Fri 6th – Sun 8th December 2013



at 00:16 on 7th Dec 2013



Ooook! Productions' latest triumph has come in the form of George Bernard Shaw’s Pygmalion. The evening was both entertaining and thought-provoking; combining social commentary with comedy throughout. Henry Higgins (Ben Cushion) makes a bet that he can tame Eliza Doolittle (Connie Byrne-Shore) and make her into a lady. The play takes us through the consequences of such a transformation and makes us think about gender identity and class culture.

The opening scenes highlighted the contrast between Eliza’s initial harsh manner and the middle class upbringing of mother and daughter duo Mrs and Clara Eynsford Hill. Leonie Price and Clarissa Lonsdale were spectacular in this paring, and were particularly notable in the interval which was technically the ball scene. Clara’s brother Freddy was played by Harvey Comerford who successfully made the character oddly likeable. Clara’s mother was desperately trying to marry her off to any bachelors in the audience! This scene was inspired and even led to me offering strawberry laces to Pickering (played with fantastic comedic presence by Daniel Pitts).

One of my favourite aspects of the performance was the ‘soapbox sequence’ where we see the changing dynamic between Henry and Eliza, reflecting the original Greek story about a statue coming to life. We see the evolution of her character, from Henry’s project to her becoming a ‘lady’ and then later her new character where notably she is stood and Henry sits on the soapbox. Cushion and Byrne-Shore’s scenes were played with startling emotion, and the movement in the scenes reflected the unsettled nature of their later conversations.

Izzie Englert has made a successful transformation from Shakespeare to her maternal role as Mrs Higgins, supported fantastically by her Parlour Maid Danielle Oliver. Matt Todd as Alfred Doolittle was also impressively cast as he showed how uncomfortable Alfred Doolittle was at his changing identity. Rebecca MacDonald also deserves comment as an excellent Mrs Peace who, right at the beginning, asks the important questions about what will become of Eliza if Henry and Pickering take her on as their project.

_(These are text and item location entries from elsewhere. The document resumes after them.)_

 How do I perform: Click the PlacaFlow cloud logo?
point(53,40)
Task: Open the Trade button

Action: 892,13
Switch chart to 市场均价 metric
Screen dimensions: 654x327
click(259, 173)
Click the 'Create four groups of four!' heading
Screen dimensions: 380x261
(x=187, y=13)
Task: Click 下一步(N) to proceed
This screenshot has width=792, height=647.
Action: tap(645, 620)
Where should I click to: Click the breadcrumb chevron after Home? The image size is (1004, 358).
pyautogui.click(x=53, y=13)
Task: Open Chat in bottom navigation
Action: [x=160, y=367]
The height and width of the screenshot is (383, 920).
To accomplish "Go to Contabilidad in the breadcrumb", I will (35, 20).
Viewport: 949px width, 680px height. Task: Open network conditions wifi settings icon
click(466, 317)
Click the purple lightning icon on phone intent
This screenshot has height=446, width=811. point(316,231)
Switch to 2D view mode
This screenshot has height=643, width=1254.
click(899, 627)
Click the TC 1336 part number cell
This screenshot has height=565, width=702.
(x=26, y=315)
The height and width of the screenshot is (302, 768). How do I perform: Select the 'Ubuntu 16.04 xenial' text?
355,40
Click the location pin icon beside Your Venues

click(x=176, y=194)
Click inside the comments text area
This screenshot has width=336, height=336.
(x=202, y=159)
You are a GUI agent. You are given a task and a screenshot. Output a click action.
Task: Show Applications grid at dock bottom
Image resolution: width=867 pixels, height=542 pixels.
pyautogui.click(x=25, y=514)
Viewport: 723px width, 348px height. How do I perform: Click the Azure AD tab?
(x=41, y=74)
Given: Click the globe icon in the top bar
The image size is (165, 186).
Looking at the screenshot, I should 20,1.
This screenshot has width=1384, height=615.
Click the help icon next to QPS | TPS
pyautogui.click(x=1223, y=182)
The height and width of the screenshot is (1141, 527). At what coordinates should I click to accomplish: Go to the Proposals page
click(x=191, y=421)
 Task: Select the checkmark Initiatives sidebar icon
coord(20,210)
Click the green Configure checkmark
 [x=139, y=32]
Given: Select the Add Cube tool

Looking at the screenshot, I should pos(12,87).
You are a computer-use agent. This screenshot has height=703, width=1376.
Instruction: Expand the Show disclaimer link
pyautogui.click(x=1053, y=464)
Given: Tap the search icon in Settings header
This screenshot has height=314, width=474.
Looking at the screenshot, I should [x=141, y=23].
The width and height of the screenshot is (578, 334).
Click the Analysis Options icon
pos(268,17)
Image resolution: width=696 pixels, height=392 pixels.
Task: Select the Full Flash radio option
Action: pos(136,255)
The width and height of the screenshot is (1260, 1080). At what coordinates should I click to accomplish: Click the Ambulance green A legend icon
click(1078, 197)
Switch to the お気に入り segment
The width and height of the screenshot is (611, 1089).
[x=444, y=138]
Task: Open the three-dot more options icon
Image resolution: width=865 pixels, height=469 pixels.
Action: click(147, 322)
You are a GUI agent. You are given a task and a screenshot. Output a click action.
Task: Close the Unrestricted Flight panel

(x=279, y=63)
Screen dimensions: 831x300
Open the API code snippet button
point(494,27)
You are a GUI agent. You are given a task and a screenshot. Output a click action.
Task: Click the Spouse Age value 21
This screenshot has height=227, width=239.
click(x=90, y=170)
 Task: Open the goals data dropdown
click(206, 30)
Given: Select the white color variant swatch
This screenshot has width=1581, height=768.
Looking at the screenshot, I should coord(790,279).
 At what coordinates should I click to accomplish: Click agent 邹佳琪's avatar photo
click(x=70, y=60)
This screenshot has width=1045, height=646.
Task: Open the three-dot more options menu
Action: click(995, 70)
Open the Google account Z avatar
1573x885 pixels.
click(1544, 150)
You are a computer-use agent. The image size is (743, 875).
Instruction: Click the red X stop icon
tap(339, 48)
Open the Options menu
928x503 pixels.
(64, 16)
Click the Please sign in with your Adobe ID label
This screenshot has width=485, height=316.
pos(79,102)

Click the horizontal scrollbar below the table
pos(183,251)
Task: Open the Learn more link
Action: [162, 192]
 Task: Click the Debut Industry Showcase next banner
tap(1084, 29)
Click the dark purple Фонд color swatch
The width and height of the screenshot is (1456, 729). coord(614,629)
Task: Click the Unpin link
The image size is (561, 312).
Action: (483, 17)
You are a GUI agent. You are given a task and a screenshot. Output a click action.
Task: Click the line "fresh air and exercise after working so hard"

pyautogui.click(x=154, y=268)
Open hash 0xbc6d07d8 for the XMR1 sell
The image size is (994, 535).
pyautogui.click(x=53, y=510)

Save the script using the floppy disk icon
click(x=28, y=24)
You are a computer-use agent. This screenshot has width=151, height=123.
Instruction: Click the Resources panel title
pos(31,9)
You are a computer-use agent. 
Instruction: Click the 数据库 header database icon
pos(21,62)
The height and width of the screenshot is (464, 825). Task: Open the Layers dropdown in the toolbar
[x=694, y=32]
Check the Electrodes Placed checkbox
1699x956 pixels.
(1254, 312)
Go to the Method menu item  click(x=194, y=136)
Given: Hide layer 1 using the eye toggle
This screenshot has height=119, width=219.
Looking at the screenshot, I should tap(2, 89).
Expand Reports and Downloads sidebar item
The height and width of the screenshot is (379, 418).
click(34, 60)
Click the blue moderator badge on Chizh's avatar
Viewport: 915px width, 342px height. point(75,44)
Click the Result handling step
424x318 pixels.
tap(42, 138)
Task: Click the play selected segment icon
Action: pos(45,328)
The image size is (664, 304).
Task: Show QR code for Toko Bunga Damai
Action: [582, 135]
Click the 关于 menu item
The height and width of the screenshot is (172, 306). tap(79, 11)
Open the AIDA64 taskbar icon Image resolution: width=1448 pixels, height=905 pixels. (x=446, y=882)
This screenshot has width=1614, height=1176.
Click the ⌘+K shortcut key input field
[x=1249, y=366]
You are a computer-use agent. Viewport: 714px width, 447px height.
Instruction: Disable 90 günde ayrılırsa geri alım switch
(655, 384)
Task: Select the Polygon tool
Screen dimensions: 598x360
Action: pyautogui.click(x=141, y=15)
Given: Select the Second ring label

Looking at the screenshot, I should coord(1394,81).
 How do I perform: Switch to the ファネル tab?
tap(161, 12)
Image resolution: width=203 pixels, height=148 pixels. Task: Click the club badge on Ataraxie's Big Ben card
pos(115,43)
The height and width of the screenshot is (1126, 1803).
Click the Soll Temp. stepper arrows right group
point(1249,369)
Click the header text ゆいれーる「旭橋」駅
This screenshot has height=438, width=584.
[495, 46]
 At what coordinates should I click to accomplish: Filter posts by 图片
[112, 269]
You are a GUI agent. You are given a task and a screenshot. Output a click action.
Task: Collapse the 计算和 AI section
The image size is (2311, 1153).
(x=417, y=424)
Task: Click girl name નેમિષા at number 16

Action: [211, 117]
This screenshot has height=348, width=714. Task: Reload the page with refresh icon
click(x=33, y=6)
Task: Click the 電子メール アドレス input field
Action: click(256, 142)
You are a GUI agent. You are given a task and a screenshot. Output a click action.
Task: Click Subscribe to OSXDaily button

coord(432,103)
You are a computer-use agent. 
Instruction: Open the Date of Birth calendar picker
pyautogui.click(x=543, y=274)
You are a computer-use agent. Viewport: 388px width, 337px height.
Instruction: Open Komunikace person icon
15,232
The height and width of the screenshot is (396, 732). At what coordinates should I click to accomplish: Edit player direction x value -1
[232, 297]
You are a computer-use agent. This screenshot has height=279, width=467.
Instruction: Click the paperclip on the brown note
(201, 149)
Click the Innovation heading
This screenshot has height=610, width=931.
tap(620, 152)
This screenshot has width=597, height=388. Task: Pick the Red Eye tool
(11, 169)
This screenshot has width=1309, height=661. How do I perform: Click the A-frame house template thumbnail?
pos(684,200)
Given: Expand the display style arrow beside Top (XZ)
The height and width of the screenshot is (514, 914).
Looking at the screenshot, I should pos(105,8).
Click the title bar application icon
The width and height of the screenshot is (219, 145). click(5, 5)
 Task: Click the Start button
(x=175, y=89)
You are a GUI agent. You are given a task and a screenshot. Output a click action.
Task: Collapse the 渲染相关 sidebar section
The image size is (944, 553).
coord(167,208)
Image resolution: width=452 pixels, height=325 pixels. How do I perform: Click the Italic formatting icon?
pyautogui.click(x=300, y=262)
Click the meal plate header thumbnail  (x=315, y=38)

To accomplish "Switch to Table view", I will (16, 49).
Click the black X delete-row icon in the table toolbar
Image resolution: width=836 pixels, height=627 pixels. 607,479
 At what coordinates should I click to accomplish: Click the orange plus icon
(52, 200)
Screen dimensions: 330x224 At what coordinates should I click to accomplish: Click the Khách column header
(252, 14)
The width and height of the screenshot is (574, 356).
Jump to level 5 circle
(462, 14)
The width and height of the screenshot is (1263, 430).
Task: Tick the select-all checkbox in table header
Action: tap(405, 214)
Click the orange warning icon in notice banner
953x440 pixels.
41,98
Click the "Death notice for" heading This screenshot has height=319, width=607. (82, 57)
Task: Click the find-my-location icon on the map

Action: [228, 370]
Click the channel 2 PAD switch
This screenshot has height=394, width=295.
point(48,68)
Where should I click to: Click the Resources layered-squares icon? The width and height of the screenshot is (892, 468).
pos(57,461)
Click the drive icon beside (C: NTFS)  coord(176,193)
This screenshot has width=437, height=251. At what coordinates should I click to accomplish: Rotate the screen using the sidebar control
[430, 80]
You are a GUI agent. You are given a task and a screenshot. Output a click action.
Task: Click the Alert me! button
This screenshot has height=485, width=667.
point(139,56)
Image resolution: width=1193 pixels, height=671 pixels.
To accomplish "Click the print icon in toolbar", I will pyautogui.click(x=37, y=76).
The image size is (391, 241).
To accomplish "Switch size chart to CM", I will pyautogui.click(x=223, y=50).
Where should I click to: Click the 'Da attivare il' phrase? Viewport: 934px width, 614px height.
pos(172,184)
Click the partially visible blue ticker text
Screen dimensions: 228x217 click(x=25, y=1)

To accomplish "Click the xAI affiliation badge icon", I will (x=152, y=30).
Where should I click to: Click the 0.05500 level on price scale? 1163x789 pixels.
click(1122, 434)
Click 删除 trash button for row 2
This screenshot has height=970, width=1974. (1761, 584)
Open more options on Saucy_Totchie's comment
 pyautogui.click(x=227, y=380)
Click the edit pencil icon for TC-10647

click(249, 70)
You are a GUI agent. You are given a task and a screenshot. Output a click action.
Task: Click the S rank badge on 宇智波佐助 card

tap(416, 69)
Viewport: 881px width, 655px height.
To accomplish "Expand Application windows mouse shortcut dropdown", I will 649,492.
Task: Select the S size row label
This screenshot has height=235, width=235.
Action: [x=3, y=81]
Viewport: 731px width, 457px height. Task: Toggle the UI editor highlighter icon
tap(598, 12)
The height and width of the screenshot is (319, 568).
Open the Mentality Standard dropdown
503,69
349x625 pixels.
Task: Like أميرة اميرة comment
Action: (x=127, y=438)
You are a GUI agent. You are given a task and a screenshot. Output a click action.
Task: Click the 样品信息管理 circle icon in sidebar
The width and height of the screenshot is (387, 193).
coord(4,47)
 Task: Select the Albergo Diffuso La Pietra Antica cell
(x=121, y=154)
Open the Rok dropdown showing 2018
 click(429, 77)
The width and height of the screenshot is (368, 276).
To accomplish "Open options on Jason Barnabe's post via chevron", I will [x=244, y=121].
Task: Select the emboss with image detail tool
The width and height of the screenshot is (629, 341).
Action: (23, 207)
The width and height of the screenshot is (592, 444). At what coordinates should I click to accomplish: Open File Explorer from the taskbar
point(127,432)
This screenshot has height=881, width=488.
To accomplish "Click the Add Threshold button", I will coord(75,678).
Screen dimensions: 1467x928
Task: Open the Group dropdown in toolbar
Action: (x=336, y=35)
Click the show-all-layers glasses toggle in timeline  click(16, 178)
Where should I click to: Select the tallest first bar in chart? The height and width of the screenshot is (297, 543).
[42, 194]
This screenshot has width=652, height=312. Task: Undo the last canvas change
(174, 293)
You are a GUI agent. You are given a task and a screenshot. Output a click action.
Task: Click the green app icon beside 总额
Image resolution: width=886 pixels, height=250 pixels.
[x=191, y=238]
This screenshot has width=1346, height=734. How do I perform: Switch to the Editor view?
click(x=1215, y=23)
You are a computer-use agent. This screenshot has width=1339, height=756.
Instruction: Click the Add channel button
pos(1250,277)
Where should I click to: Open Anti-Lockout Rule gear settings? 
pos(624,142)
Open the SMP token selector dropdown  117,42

The light and sound was very impressive, especially considering it was in a chapel. The production team (and indeed the technical crew) should be very proud of their show and the entertaining way that the issues were addressed. All things considered, it was a very well spent Friday evening, and one which kept me awake and interested after a long week.


Ishanee Roy

at 01:26 on 7th Dec 2013



Performing a play like Pygmalion can always be tricky, the story has been made popular and well loved by generations of Hepburn lovers, and though it may be a bit unfair, the audience has some preconceived notions of the characters and their personalities, and possibly some idea of what to expect. This particular production and its cast however have little to worry about. Strong performances give it an air of confidence and it stands up well to the many earlier notions of the story of Eliza Doolittle and Henry Higgins.

Connie Byrne- Shore shines in the role of Miss Doolittle, engaging, lively, her delivery if full of conviction and feeling. In addition to her comedic talents in her uncultured avatar, the emotional intensity she brings to the final parts of the play is also magnificent. Also impressive is Ben Cushion as Henry Higgins, who brings exactly the right amount of bluster and arrogance to his part. Daniel Pitts too is endearing as Colonel Pickering, bringing a sort of harmless (but also clueless) sweetness of a dear great uncle to the proceedings. Matt Todd's Alfred Doolittle in particular was impressive, his comic timing and delivery is impeccable, and during the relatively short period of time he occupies the stage he truly is charming to watch. Izzie Englert's Mrs. Higgins is a brilliantly calculated performance that skirts exactly right between the lines of maternal concern and disdain. In this maternal vein, Leonie Price's portrayal of Mrs. Eynsford- Hill too is charming, who is just the right sort of overbearingly kind. Rebecca Macdonald's Mrs. Pearce is also a very endearing performance, and Clarrisa Lonsdale's very comical portrayal of Clara Eynsford- Hill too hits the right mark. Danielle Oliver's bold woman of the night and ditzy parlour maid performances are a great showcase of her versatility and Harvey Comerford as Freddie Eynsford- Hill is awkward and delightfully smitten, and very likeable.

The strong performances aside the play had a lot to commend itself, structuring sequences were well choreographed and timed, and there was a palpable chemistry between Cushion and Byrne- Shore during the transitional scenes. There was some weakness of staging, the excessive movement in the final confrontations between Henry and Eliza was a tad distracting, and so was the overly loud rain the opening scenes, but these are all mistakes that can be rectified in later performances.

Overall the production is very strong and features a very talented cast who are confident and capable. The play approaches the light hearted aspects of Pygmalion with as much vigour and enthusiasm as it confronts the dark issues that underline its events. The final scenes between Henry Higgins and Eliza Doolittle are masterfully played out, and the play hurtles towards its uncertain conclusion with a lot of confidence and beauty.